25.08.2019  |    Hinterlasse ein Kommentar

NEIN zum ausgehandelten Rahmenabkommen mit der EU von Heinz Brand, Nationalrat (Klosters)

Die Diskussion um das Rahmenabkommen mit der EU dominiert die aktuelle innenpolitische Diskussion wie kein anderes Sachgeschäft. Die SVP lehnt dieses Abkommen ohne wenn und aber ab. Es ist ein „Unterwerfungsvertrag“ ohne künftige Mitspracherechte der Schweiz. Mit einer Zustimmung müsste die Schweiz sowohl ihre Unabhängigkeit als auch die demokratischen Mitbestimmungsmöglichkeiten der Bürgerinnen und Bürger ersatzlos aufgeben und sich dem Diktat der EU fügen.

Beim geplanten Rahmenabkommen – oder auch institutionelles Abkommen (InstA) genannt – geht es im Wesentlichen um die Frage, ob die Schweiz ihren Gesetzgebungsprozess im Wirtschafts- und Sozialbereich, soweit dieser den Binnenmarkt der EU betrifft, weiterhin selbständig steuern und regeln kann oder sich den Gesetzen der EU, dem Europäischen Gerichtshof und einem EU-Sanktionensystem unterstellen soll. Da der Wirtschafts- und Sozialbereich viele Bereiche unseres täglichen Lebens beschlägt, hat das Rahmenabkommen weitreichende Konsequenzen, welche auch Auswirkungen auf unsere demokratischen Rechte und die bislang nie in Frage gestellte Selbstbestimmung der Schweiz haben.

Das Rahmenabkommen mit der EU soll die seit 2002 geltenden Bilateralen Verträge mit dieser ablösen und die Schweiz näher an diese Staatengemeinschaft führen. Während letztere noch mit der EU verhandelt wurden, kommt der Rahmenvertrag quasi einem Diktat der EU gleich. Die Schweiz wird mit dem Rahmenvertrag nämlich verpflichtet, bestimmte Regelungen zwingend zu übernehmen, womit die innerschweizerischen Mitbestimmungsmöglichkeiten «ausgehebelt» würden. Und so soll es auch weitergehen. Mit der Verpflichtung zur „dynamischen Rechtsübernahme“ muss die Schweiz in Zukunft all das übernehmen, was die EU regelt und hat dabei keinerlei Mitbestimmungsrechte. Ist sie hierzu nicht bereit, drohen ihr entweder Strafmassnahmen oder gar die Kündigung des Rahmenabkommens oder der übrigen Verträge aufgrund der erpresserischen „Guillotine-Klauseln“. Die grundlose Aberkennung der schweizerischen Börsenäquivalenz im vergangenen Sommer ist bereits ein Vorgeschmack auf mögliche Sanktionen der EU gegenüber der Schweiz.
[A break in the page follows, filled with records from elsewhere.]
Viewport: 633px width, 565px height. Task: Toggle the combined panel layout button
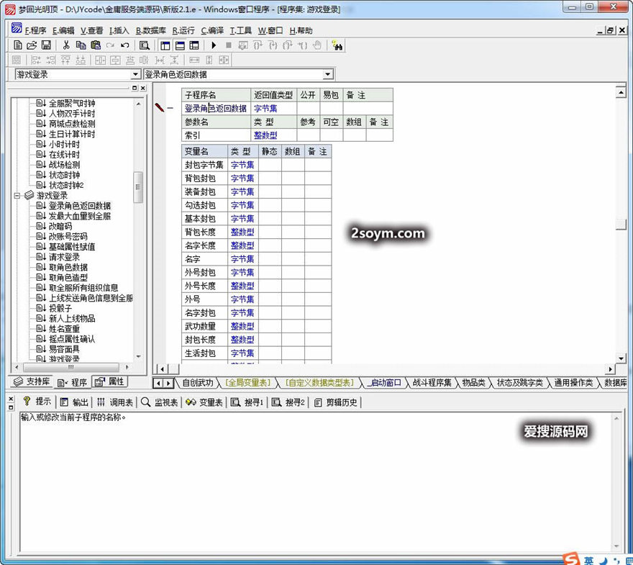click(194, 45)
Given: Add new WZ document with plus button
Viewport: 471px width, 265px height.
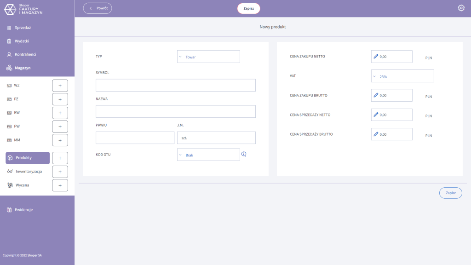Looking at the screenshot, I should [x=60, y=86].
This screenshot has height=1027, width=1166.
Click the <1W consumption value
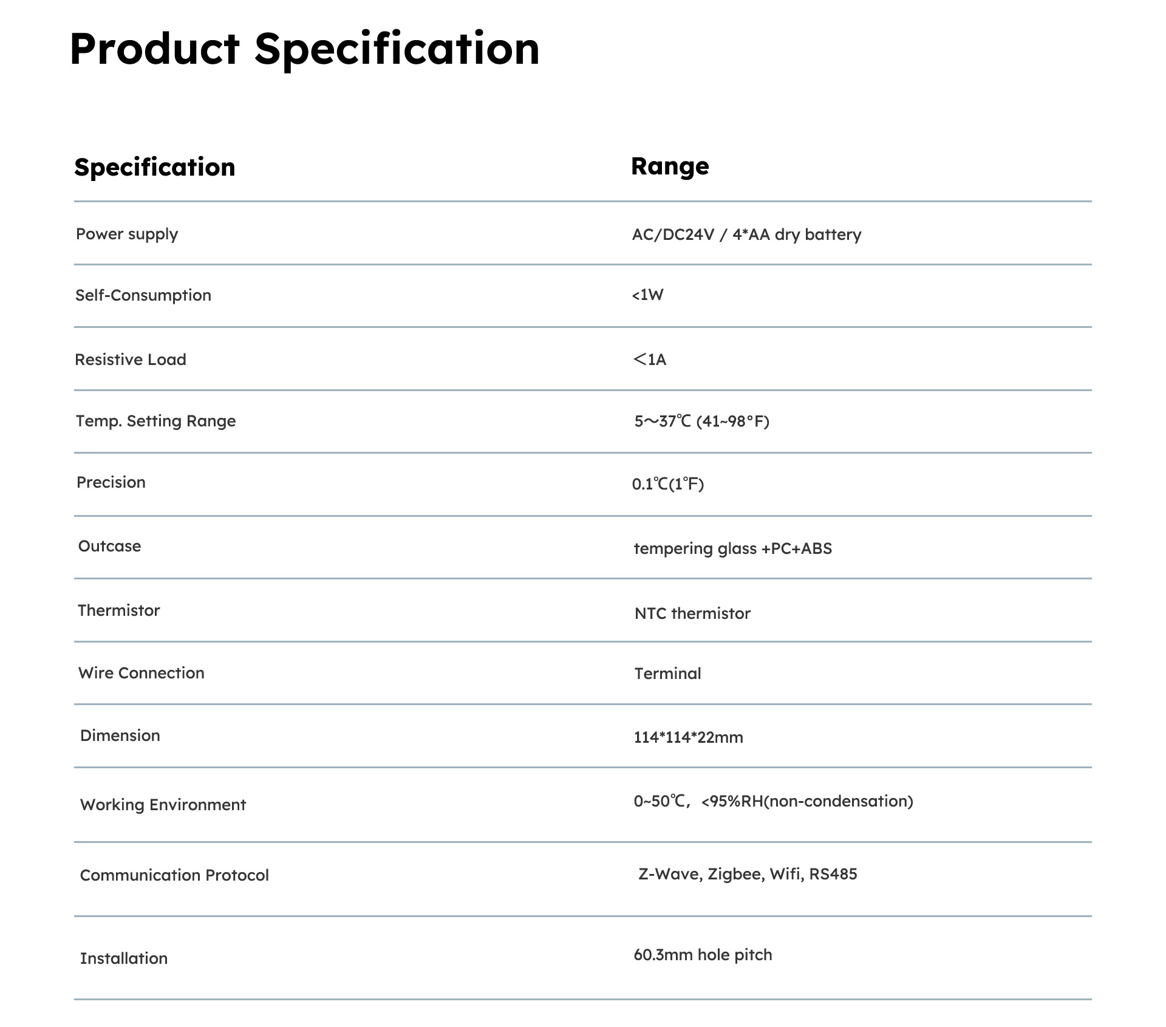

Der Rahmenvertrag in der heute vorliegenden Form kann nicht wirklich als Verhandlungsergebnis unter gleichberechtigten Vertragspartnern betrachtet werden. Vielmehr wurden der Schweiz bereits in diesem Vertragswerk unter Androhungen von Sanktionen Regelungen aufgezwungen, welche mit der freiheitlichen Tradition unseres Landes nicht vereinbar sind. Dazu gehört etwa die Klärung von Rechtsfragen bei Anwendungsproblemen durch ein neu zu bildendes Schiedsgericht, welches bei der Rechtsanwendung den europäischen Gerichtshof anhören müsste. Die bisher in unserem Land mit letzter Konsequenz verfolgte Ablehnung fremder Richter und Gerichtshöfe würde damit hinfällig.

Aufgrund der gesamten Umstände und der drohenden Nachteile muss dieses Rahmenabkommen mit allen zur Verfügung stehenden Mittel und mit aller Energie bekämpft werden. Der Bundesrat will zwar noch offene Fragen mit der EU klären, diese lehnt jedoch weitere Verhandlungen mit der Schweiz kategorisch ab.
Dennoch wollen BDP, FDP und GLP diesem Rahmenabkommen bereits in der vorliegenden Form zustimmen während SP und CVP noch lavieren. Einzig die SVP hat sich bereits unmissverständlich gegen diesen „Knebelvertrag“ mit der EU ausgesprochen. Es ist deshalb von grösster Wichtigkeit, dass die klar ablehnende Stimme der SVP im künftigen Parlament, welches diesem Vertrag ebenfalls noch zustimmen muss, bei den kommenden Wahlen gestärkt wird.